I actually think everyone who benefits from today’s global economy – which is far more exploitative than it needs to be – should read this, as well as anyone enjoying any benefits resulting from slavery and other forms of worker subjugation.
At the same time, there’s a definite need for this book in America’s educational system, which too often attempts to ameliorate the evils of slavery. I suspect the same to be true in Europe?
Luis F. Morales Knight
/ September 9, 2012I’m always leery of reading Octavia Butler since she Hurt My Brain back in the 1990s with the Xenogenesis trilogy. She was the first SF writer ever to truly, truly challenge me — but man, was that ever painful, and I’ve never forgotten it. She really is a national treasure. This book sounds great, ACM — thanks for highlighting it.
Darius Wilkins
/ September 10, 2012Actually, one of the most interesting things about Octavia Butler (in context of the previous thread) is that she did not write with particularly good prose, but does put out an overall good product out.
And thinking ah, after some good ole football, I’ll go over and check how Valente’s doing (hey, I’m fond of her personally, ya know?). And whatdya know, acrackedmoon is still the object of some unfulfilled angst. I understand writers can be sensitive souls, but I fail to see how some voice on the internet can inspire such commitment to eternal enemy-hood, worthy of banding together into a merry anti-ACM mob. And abuse other people who’s not with the program. It makes me a little mad. Sometimes, there is just no point in being especially kindly.
magpiewhotypes
/ September 13, 2012Rufus is scum, but I like that Butler lets Edana try to nudge him in the right direction. By making him a potentially redeemable character, it’s a lot easier to see part of yourself and your faults in him than if he was just a white monster. (I’m coming at this as a white reader.)
In a lesser novel, all the white characters would be absolute scum, except for the one nice white person who would make friends with the black protagonist, and then the black protagonist would suffer to help that one nice white person because see, racism isn’t systematic, it all happens because some white people in the past were jerks! White people who aren’t you, the white reader! (I’m looking at you, The Help.)
In addition, all the black characters would be super-helpful to the black protagonist because black characters can’t have any sort of negative or self-centered thoughts, despite the fact that they live as human property and are constantly subject to violence. Then they would “deserve it” somehow.
saajanpatel
/ September 13, 2012“I understand writers can be sensitive souls, but I fail to see how some voice on the internet can inspire such commitment to eternal enemy-hood, worthy of banding together into a merry anti-ACM mob. And abuse other people who’s not with the program. It makes me a little mad. Sometimes, there is just no point in being especially kindly.”
What makes it doubly “fascinating” is the pass you get for serving a liberal agenda that relies on Western views of what is progressive. So Hitchens, Maher – all great guys where anything sexist they say is forgivable.

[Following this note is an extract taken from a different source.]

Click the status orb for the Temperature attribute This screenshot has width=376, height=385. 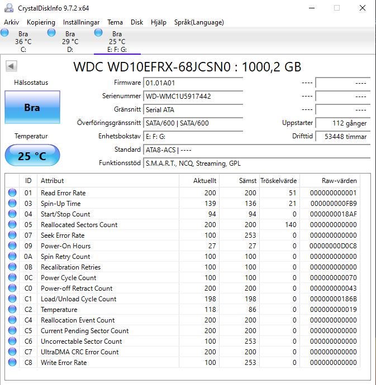12,310
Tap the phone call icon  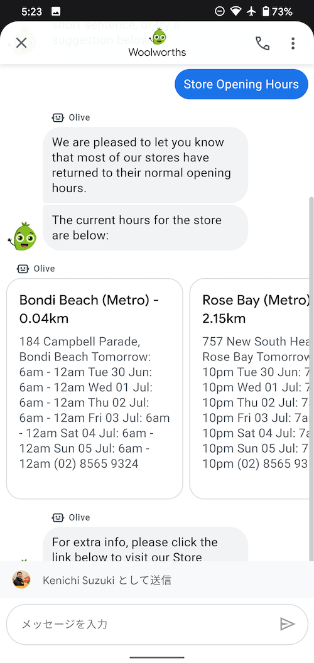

I’ve seen at least two “If only ACM were like Hitchens…” comments.
thelovelyjazmin
/ September 16, 2012Kindred changed my life. WHO KNEW that scifi/fantasy novels could center on a black, american, FEMALE protagonist?! A high school English teacher assigned this novel and I did not read it. I was a “rebellious” teen who was bored with the same old white-washed historical fiction. As I bullshitted my way through the exam, I became really interested in the story. I went home and read Kindred in one night.
Then I stole the book.
Jenny Colvin (@readingenvy)
/ September 23, 2012I loved her parable books with the female-centric culture-rebuilding, definitely worth a read if you haven’t. And it looks like I need to read this one!
welltemperedwriter
/ September 26, 2012It’s not a comfortable read, and it shouldn’t be. My ancestors *did* have slaves, but I like to think I’d have found it an uncomfortable read regardless.